An undated file photo of UT Health Tyler, part of the UT Health East Texas network, in Tyler, Texas.
Washington CNN  — 

A cyberattack that diverted ambulances from hospitals in East Texas on Thanksgiving Day is more widespread than previously known and has also forced hospitals in New Jersey, New Mexico and Oklahoma to reroute ambulances, hospital representatives told CNN on Monday.

All of the affected hospitals are owned, or partly owned, by Ardent Health Services, a Tennessee-based company that owns more than two dozen hospitals in at least five states.

Among the hospitals currently unable to accept ambulances are a 263-bed hospital in downtown Albuquerque, New Mexico; a 365-bed hospital in Montclair, New Jersey; and a network of several hospitals in East Texas that serve thousands of patients a year.
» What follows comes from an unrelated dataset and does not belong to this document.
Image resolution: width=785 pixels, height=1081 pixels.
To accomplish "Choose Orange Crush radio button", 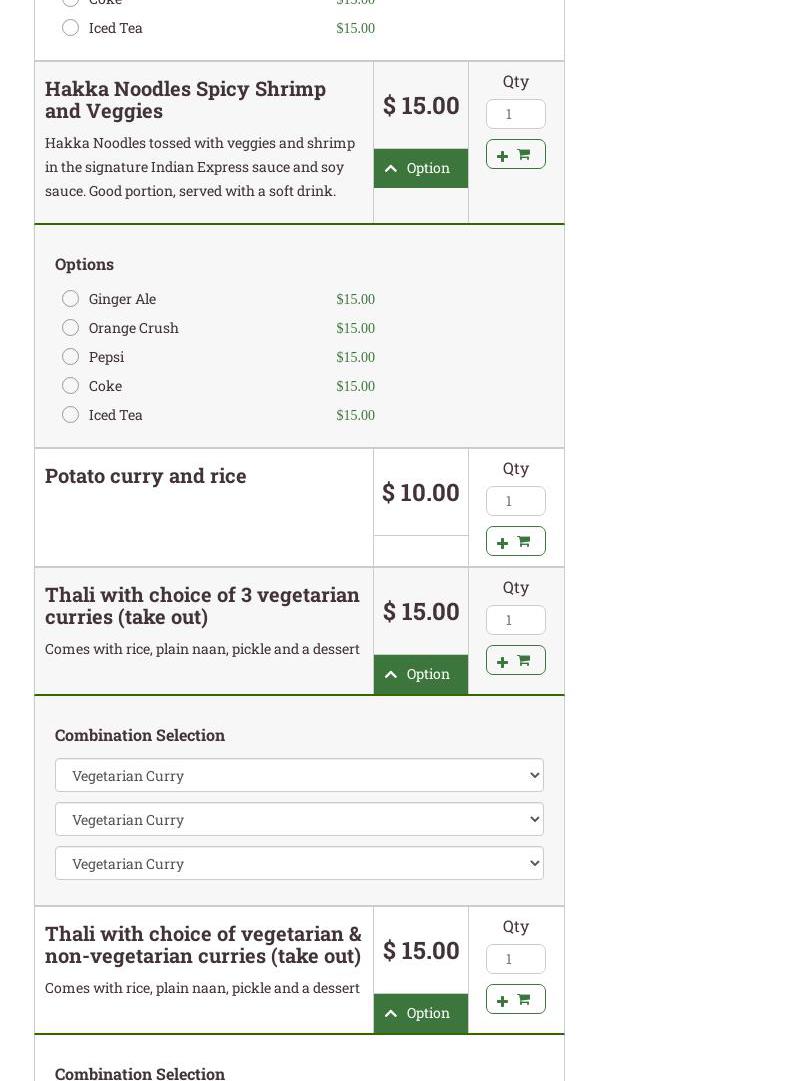I will pos(70,328).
It’s just the latest example of how the scourge of ransomware – which locks computers so hackers can demand a fee – has disrupted services at health care providers throughout the coronavirus pandemic.

In a statement Monday, Ardent Health Services confirmed that a ransomware attack caused the disruption and that its facilities were “diverting some emergency room patients to other area hospitals until systems are back online.” Hospital facilities were also forced to reschedule some non-emergency surgeries.

Patient care “continues to be delivered safely and effectively in its hospitals, emergency rooms, and clinics,” Ardent Health said on Monday.

A nurse working at one of the affected New Jersey hospitals told CNN that staff rushed “to print out as much patient information as we could” as it became clear that the hospital was shutting down networks because of the hacking incident.

“We are doing everything on paper,” said the nurse, who spoke on condition of anonymity because they were not authorized to speak to reporters.

“Everything becomes a lot slower,” the nurse said, referring to the reliance on paper, rather than computers, to track things like lab work for patients. “We drill on that a few times a year, but it still sucks.”

Chiara Marababol, a spokesperson for two New Jersey hospitals – Mountainside Medical Center and Pascack Valley Medical Center – affected by the hack, said the hospitals continue to care for patients in emergency rooms.

“[H]owever, we have asked our local EMS systems to temporarily divert patients in need of emergency care to other area facilities while we address our system issues,” Marababol told CNN in an email.

A warning from the feds

Officials with the federal US Cybersecurity and Infrastructure Security Agency (CISA) reached out to Ardent Health Services on November 22, the day before Thanksgiving, to warn the company of malicious cyber activity affecting its computer systems, a person familiar with the matter told CNN.

Ardent Health spokesperson Will Roberts confirmed CISA officials contacted the company “to make us aware of information about suspicious activity in our system.”

But that was after Ardent Health detected “an anomaly” on its computer systems on November 20 and “engaged additional external cybersecurity resources to investigate,” Roberts told CNN. On Thanksgiving Day, Ardent Health realized it was ransomware.

A CISA spokesperson referred questions about the communications to Ardent Health.

The outreach to Ardent Health was part of a program CISA began this year to try to warn organizations in critical industries that they risk falling victim to ransomware attacks unless they take defensive measures. CISA officials claim to have thwarted numerous ransomware attacks through the program.

The broad fallout from the Ardent Health hack shows how cyberattacks that hit a parent company or key service provider can have cascading impacts on critical infrastructure operators such as hospitals.

Cybercriminals, often based in Eastern Europe or Russia, have throughout the coronavirus pandemic repeatedly disrupted healthcare organizations across the US, locking computers and demanding a ransom. Many of the hacks have hit smaller health clinics that are ill-equipped to deal with the threat.

And in the last nine months alone, other cyber attacks have resulted in ambulances being diverted from hospitals in ConnecticutFloridaIdaho and Pennsylvania.

A 2021 study by CISA specialists found that a ransomware attack can hinder patient care and strain resources at a hospital for weeks, if not months.